2. CONCEITOS E PARADIGMAS

2.3. A criação de valor e a sua natureza interativa

2.3.4. A integração de recursos na cocriação de valor

2.3.4.1. O que são recursos e quais os tipos de recursos

O tema dos recursos tem sido objeto de análise e estudo através de posições teóricas diferenciadas. Hunt e Deroziers (2004), seguindo uma perspetiva binária com ênfase no fornecedor de serviços, propõem uma tipologia diferenciada de recursos, caracterizando- os como: i) físicos – nestes incluídos os recursos e os produtos materiais; ii) humanos – relativos às competências e conhecimentos dos colaboradores e dos clientes; iii) organizacionais – que agregam rotinas, culturas e competências; iv) informacionais – que concernem dados de informação sobre mercados, parceiros, competidores e fontes de conhecimento sobre inovações tecnológicas; v) relacionais – compreendendo os sistemas e as dinâmicas relacionais internas e externas das organizações.
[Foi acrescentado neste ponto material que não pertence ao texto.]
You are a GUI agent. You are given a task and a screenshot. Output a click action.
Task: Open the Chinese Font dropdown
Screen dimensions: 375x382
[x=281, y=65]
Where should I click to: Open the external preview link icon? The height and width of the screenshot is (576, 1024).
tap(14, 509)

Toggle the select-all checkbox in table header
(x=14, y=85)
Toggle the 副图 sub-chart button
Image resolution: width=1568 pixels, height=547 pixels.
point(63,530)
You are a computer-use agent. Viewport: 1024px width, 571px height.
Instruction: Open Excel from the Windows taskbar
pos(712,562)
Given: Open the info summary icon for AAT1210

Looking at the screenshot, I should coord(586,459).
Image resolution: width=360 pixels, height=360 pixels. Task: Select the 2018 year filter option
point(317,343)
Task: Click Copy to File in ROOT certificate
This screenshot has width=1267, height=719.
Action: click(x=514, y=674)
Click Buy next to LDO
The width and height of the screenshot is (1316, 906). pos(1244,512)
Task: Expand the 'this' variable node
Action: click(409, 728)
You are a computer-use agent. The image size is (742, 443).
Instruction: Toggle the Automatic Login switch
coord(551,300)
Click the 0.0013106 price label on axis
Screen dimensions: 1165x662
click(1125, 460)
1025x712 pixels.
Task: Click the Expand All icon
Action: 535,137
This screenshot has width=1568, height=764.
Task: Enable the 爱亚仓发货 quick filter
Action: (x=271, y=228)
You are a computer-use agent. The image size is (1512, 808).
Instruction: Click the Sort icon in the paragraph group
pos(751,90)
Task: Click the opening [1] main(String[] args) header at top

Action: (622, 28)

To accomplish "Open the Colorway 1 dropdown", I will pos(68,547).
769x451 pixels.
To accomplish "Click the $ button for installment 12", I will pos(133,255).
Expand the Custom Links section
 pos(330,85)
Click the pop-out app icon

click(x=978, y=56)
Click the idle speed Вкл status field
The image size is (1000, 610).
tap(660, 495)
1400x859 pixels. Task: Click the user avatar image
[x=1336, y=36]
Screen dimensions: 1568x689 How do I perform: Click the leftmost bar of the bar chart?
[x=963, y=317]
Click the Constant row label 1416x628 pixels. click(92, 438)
Na ótica da S-D logic, Vargo e Lusch (2004) classificam os recursos em i) operantes e ii) operados. Os recursos operantes são forças de natureza intangível, constituídas por conhecimentos, competências, capacidades e valores, que agem e são aplicados aos recursos operados, forças materiais, visíveis e tangíveis, com vista à criação de valor (Vargo & Lusch, 2004). A utilização dinâmica destes recursos afirma-se, portanto, como um processo combinatório de conhecimentos e competências, geradores de uma ação, uma prática. Na perspetiva da criação de valor poder-se ia então dizer que o efeito tangível dos recursos operados tem como condição ou pressuposto uma aplicação qualificada da natureza intangível dos recursos operantes (Vargo & Lusch, 2011). Para estes autores, a aplicação qualificada dos recursos operantes numa dada organização é determinante nas ofertas ou proposições de valor apresentadas aos seus clientes.

O conceito de “recursos”, independentemente do quadro de análise teórica em que é utilizado, não é definível substantivamente em si mesmo, sendo que no seu significado está sempre implicada a ideia de uma ação ou uma combinação de ações interrelacionais. É neste sentido que se pode entender a expressão “resources as ‘becoming’, not ‘being’” (Pels et al.,2009, p. 328) (Edvardsson et al, 2012). A noção de recursos pressupõe, assim, uma ação copulativa e transformativa (Zimmermann, 1951, apud Edvardsson et al, 2012), um processo através do qual se procura suprir necessidades para realizar valor ou benefícios. Nesse conceito está implícita a ideia de uma atualização de potencialidades ognitivas e profissionais, de uma pragmática tipificada de competências individuais geradoras de valor (McColl Kennedy et al, 2012; Edvardsson et al, 2012).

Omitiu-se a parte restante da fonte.